赤い華を背負う
私は死神。名前はユウヒ。マスターと呼んでもいいよ。私は初代虹の死神、橙を司る者だ。
私が死んだのは、もういつだったかも思い出せないし、記憶も擦りきれてしまった。だから私のことは話さないし、話せない。
まずは虹の死神とは何か、話そうか。
虹の死神は訳ありな元人間だ。具体的に話すと長くなるが、主に私のように罪をいくつも重ね、その罪のことすら忘れて……しまったような者が多い。
まあ、虹の全員が揃ったことはない。特に紫の席なんかは万年空席だ。橙は私が初代、他の色は三代目、五代目……ああ、藍もまだ空席だったか。
私はずっと虹の変遷を眺めてきた。しかし、その全てを覚えてはいない。
虹の死神は、罪の重さや生前の名前から決められるらしい。もっとも、全員が生前のことを覚えているわけではない。
虹の死神は、特典として、虹に選ばれた際に一つ願いを叶えることができるらしい。
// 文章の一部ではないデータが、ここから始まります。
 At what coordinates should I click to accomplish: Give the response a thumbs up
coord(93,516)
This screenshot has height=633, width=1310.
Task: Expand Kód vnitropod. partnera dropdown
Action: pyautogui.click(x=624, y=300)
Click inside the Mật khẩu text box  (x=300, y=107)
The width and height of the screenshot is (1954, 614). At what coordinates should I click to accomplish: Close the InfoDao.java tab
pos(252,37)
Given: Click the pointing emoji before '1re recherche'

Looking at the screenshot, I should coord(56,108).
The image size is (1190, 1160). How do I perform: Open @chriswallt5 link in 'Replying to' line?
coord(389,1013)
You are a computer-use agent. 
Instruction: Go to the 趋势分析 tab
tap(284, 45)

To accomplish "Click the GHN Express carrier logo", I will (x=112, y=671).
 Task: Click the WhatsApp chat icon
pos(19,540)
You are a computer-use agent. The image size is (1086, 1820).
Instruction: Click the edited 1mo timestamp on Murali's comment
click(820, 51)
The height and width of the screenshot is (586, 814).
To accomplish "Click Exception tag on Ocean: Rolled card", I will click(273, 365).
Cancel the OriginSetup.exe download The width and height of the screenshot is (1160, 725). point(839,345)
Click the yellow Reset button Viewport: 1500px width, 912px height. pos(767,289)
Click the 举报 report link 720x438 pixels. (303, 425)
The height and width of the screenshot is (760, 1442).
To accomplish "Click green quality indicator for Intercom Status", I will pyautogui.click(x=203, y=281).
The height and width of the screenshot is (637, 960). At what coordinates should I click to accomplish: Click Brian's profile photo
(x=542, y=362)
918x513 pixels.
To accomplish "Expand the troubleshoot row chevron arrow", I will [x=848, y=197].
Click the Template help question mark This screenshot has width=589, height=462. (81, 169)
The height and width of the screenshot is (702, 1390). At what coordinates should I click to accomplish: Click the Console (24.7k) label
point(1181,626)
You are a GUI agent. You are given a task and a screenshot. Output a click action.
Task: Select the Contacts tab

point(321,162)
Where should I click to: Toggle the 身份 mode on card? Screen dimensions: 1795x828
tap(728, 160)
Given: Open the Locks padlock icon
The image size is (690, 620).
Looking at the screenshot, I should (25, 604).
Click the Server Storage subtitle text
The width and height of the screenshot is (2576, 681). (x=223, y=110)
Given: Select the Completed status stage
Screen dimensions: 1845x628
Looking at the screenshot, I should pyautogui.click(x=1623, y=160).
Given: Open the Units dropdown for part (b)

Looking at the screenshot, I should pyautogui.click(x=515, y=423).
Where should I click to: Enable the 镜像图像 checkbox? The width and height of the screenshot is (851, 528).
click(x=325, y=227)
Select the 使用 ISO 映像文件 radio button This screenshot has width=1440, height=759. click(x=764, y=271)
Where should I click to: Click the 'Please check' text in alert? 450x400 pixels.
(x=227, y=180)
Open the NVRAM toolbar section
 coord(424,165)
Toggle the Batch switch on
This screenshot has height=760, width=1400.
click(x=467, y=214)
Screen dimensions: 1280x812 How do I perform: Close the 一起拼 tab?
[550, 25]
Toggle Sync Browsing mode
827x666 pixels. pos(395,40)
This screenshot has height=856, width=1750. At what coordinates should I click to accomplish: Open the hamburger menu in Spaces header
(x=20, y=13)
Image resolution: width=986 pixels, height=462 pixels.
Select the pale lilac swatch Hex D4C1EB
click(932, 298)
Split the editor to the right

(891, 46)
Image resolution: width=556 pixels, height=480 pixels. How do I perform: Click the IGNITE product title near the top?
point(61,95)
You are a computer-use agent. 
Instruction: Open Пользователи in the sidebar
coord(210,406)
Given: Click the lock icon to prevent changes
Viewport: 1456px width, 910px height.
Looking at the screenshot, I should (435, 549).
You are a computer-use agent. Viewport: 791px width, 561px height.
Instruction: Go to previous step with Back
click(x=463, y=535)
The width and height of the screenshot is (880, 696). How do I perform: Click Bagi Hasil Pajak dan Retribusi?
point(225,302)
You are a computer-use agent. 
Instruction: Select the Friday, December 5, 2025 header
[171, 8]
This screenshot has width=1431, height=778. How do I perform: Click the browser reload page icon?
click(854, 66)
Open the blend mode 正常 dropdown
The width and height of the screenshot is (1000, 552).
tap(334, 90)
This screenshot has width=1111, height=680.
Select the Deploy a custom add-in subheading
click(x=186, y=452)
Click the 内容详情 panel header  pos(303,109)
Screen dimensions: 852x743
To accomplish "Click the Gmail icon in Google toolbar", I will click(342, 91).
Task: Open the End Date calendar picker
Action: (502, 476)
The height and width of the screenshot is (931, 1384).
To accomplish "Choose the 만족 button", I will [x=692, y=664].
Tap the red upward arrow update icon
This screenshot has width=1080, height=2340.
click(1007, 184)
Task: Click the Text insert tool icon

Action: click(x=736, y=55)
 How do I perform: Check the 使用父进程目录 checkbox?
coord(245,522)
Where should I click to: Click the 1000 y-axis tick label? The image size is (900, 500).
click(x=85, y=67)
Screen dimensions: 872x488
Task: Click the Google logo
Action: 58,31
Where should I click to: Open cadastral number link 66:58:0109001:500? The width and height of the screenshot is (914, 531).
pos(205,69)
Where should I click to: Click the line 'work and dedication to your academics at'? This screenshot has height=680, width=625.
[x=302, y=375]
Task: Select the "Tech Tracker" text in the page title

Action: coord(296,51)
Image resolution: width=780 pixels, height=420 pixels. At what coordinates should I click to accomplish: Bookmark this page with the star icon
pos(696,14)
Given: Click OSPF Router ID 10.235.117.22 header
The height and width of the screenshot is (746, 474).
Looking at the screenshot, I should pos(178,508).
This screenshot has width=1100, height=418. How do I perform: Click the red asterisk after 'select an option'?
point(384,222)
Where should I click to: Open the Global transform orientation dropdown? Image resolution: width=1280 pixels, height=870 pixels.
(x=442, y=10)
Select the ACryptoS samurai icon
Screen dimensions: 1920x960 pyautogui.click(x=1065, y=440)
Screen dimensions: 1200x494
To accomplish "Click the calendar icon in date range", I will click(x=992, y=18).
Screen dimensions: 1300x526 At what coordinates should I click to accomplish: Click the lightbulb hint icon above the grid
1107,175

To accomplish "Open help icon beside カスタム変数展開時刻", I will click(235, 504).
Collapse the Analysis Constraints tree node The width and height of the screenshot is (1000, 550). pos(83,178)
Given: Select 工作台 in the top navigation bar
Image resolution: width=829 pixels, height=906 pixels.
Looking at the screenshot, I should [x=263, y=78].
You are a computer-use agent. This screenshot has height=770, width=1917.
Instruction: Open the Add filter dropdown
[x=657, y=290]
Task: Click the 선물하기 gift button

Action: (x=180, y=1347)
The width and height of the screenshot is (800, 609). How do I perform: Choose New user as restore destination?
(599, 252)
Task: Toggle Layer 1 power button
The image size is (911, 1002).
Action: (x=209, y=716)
私は、何を願ったか……忘れてしまった。それは、人間では考えられないような年数、百や千では利かない、万にまで片足を突っ込んでいるかもしれない。
ああ、思い出した。私は紙をもらったのだ。
私は生来より、記憶するということに疎い。そのため、罪はもちろん、死神について、正しいことを語っていきたいと願ったのだ。万を数える年の者としては、なかなか奇特なことだろう?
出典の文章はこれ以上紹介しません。